Tesla loses EV crown to BYD after second annual sales drop
Published in Automotive News
Tesla Inc. ceded the title of world’s top seller of electric cars to China’s BYD Co., squandering a lead the Elon Musk-led company built as it popularized plug-in vehicles over the past decade.
Deliveries for the Austin, Texas-based automaker fell 8.6% in 2025, marking the second consecutive annual decline. Fourth-quarter sales tumbled 16% to 418,227 vehicles, Tesla said in a statement Friday, trailing analyst estimates compiled by Bloomberg and an even more pessimistic average the company shared earlier this week.
BYD, by contrast, increased battery-electric vehicle sales both for the quarter and the full year, delivering almost 2.26 million EVs in 2025 to Tesla’s 1.64 million.
Investors have paid little mind to Tesla’s declining position in the global EV pecking order and have instead bought into Musk’s emphasis on artificial intelligence and autonomous vehicles. The chief executive officer has drawn attention away from the state of Tesla’s core business by touting progress in his longstanding effort to start a robotaxi service.
Standing up those operations will be crucial in 2026 given the outlook for EV demand in the U.S., Tesla’s largest market. President Donald Trump’s administration has ceased federal incentives supporting plug-in vehicle purchases and hollowed out fuel economy and emissions regulations that have generated billions of dollars in revenue for the company.
AI emphasis
Wall Street had been bracing for Tesla to report a rough quarter following the end of a key consumer tax credit for EV purchases in the U.S., William Blair analyst Jed Dorsheimer said in a note. The actual results may have little impact on the stock, which “is valued almost entirely on the transformation to real-world AI.”
Tesla shares rose 0.9% at 9:57 a.m. Friday in New York, paring earlier gains. The stock advanced 11% last year, even after closing 2025 with six consecutive trading-day declines.
BYD pulled away from Tesla last year after coming up just short of its U.S. counterpart in 2024. While the Chinese manufacturer delivered more fully electric cars in the fourth quarter of that year, Tesla maintained a slim lead on an annual basis. BYD also sold more than 2 million plug-in hybrids each of the last two years.
Wall Street has grown increasingly skeptical about Tesla’s 2026 sales prospects.

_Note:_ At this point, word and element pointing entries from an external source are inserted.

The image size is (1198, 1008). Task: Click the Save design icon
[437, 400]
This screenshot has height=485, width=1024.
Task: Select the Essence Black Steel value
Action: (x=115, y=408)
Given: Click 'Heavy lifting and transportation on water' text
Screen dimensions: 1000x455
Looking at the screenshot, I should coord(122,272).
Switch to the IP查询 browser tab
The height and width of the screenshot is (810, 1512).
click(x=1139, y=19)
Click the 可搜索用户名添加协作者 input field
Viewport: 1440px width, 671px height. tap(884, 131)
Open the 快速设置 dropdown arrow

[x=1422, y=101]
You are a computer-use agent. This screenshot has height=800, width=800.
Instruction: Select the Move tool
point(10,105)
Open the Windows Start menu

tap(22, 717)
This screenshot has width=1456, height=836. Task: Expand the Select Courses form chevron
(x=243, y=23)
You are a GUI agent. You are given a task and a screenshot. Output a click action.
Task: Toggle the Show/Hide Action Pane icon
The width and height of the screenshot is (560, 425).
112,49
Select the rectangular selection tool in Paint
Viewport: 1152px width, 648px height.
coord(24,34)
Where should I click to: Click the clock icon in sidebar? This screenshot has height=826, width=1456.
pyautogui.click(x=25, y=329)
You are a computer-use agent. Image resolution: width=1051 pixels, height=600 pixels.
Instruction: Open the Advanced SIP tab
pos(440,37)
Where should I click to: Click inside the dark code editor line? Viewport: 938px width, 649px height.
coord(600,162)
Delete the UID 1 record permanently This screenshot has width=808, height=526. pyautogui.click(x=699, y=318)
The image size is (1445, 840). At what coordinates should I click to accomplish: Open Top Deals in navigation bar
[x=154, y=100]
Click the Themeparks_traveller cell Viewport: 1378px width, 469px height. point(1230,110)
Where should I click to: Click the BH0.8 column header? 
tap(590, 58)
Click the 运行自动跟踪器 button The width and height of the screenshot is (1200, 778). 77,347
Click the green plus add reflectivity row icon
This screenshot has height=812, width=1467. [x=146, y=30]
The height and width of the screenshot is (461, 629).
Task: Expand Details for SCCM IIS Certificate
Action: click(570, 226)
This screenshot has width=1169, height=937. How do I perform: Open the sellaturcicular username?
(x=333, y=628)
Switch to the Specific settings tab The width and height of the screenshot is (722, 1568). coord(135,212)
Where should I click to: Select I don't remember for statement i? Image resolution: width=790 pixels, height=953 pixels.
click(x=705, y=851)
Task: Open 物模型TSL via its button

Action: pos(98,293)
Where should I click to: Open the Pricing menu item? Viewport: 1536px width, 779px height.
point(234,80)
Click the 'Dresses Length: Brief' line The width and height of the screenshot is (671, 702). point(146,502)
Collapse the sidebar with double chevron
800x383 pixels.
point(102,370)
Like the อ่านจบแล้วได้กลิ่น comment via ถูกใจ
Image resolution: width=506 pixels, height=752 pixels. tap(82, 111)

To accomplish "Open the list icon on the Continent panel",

This time two years ago, analysts were predicting Tesla would deliver more than 3 million vehicles. The average estimate has plunged to around 1.8 million.
Battery deployments
Tesla’s energy storage battery business, on the other hand, has never been better.
The company deployed 14.2 gigawatt hours of products last quarter, up from the 11 gigawatt hours a year earlier. In total, Tesla deployed 46.7 gigawatt hours of energy storage products last year, up from 31.4 gigawatt hours in 2024.
Tesla ended the year by building anticipation for Cybercab, a two-seat compact car with butterfly doors. While the prototype Musk first unveiled in late 2024 lacked a steering wheel or pedals, Tesla’s board chair Robyn Denholm told Bloomberg News in October that the company will sell the car with those components if required by regulators.
Musk also pointed to milestones for the robotaxi business late last month. But while the company began driverless testing in Austin, consumers thus far are only able to summon rides from small numbers of cars in the Texas capital and the San Francisco Bay area with safety supervisors in the front seats.